You’ve got to get very clear on your mission.
What is it that you want to achieve in the next five to ten years?
I had a conversation with a 35 year-old man who found it difficult to forecast ahead ten years. Very difficult. He couldn’t get his head around it.
He said he was single and the longest relationship he’d had was 10 months, and had just ended. He understood that he had commitment issues.
Our conversation was happening during an event forum… so I asked him, ‘Do you want to go there?’
And he said, ‘Sure, I’ve paid my fee.’
Brave man. And this is how it went down.
You’ll always find what you are looking for
He shared that at age 15 his parents got divorced after a ‘sh*t’ marriage – his words – and that he’d thought it didn’t have much of an effect on him.
His conclusion a few years later was that he didn’t want to get into a relationship that would fail. His habit in relationships became, he would look for what would kill it, and he found it every time.
We agreed. It’s amazing when you look, you always find what you’re looking for.
He felt that he was flawed. I explained to him that this wasn’t a flaw it’s part of the human condition.

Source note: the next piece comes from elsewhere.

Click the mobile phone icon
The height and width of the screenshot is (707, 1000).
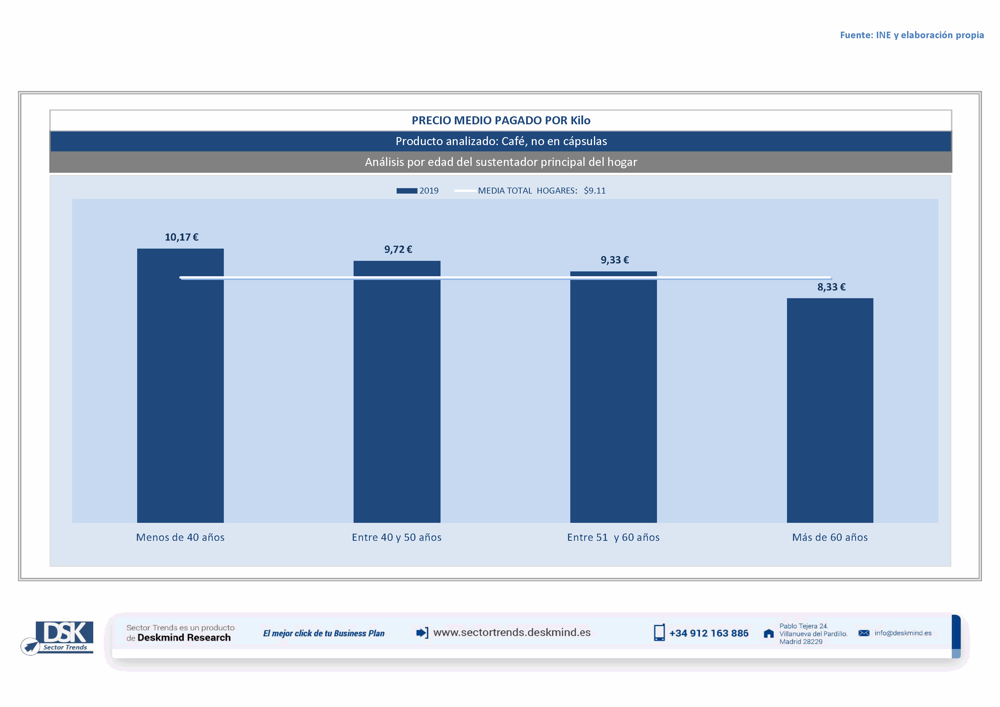659,633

It’s a basic part of our operating system and it’s in the instructions that we were never given…
In our formative years we can come to conclusions, we can come to assumptions about our experiences that may not serve us well long term, as we progress in life.
In this moment I asked him. ‘Can you see the connection here between your inability to commit to a relationship and your inability to find and commit to what you love?’
And he said, ‘No. I never considered that they were connected before but I’m considering it right now.’
So I asked, ‘If you were to find the right woman in your life, what would that mean?’
His response was amazing, ‘It would mean, simply put… it would free up a lot of my energy…it means that box is ticked.
That energy that is wasted on thinking, thinking about meeting the right woman. I’m thinking about that more than anyone would care to admit.’
He was feeling self conscious now. I reassured him at this point that this was a quality conversation and it was time for me to share…
One of the greatest lessons for life…I learned in business
One of the greatest challenges I had to scale a business was when I realised I had an inability to fully commit to a business.
I realized that this came from an inability to commit to a woman. I realised that came from when my parents divorced. My assumption was that if I get into a relationship I’m just going to get hurt,so I may as well just not get into a relationship in the first place because that’d just be easier.
As a result, what I found myself constantly doing, was starting and getting involved in businesses that were so far off purpose they all gave me a great reason to exit, because I was never really in it in the first place.
Business has taught me so much about the importance of commitment.
I am so grateful for being in business because what business has taught me and
I know this is going to sound radically f***ing weird, but business actually taught me unconditional love. Business actually taught me unconditional commitment.
Here’s what I’ve learned about people and commitment.
People only want to commit to things that feel good. And the moment they start feeling bad for extended periods of time, they say, ‘You know what, I’m committed but I’m out. I don’t want to do this anymore.
In order for us to truly get the benefit of business, in order for us to truly be able to reap the rewards we must learn this concept of what commitment really means.
And every now and then, you may have to do things that you don’t want to do.
After I had my stroke, I came back and I thought…
If I’m going to invest myself into something I need to do what I love. I literally sat down and thought, ‘What do I love to do?’
At the top of the list was…
I love to teach.
When I made that decision I just knew. I knew in my heart that, that was what I was supposed to do. That was why I am here.
You know when you know.
As soon as I committed, the most amazing and magical things happened.
At this point in our open forum conversation I went back to Mr Newly single 35, and asked, ‘Does this make sense? Has this been a helpful conversation?’
He said, ‘Yeah…absolutely. Thanks for your time.’
You’ll always find what you look for.
Commit to the things that you are after, the people, the businesses, the activities.
Commitment is the key to getting everything you want.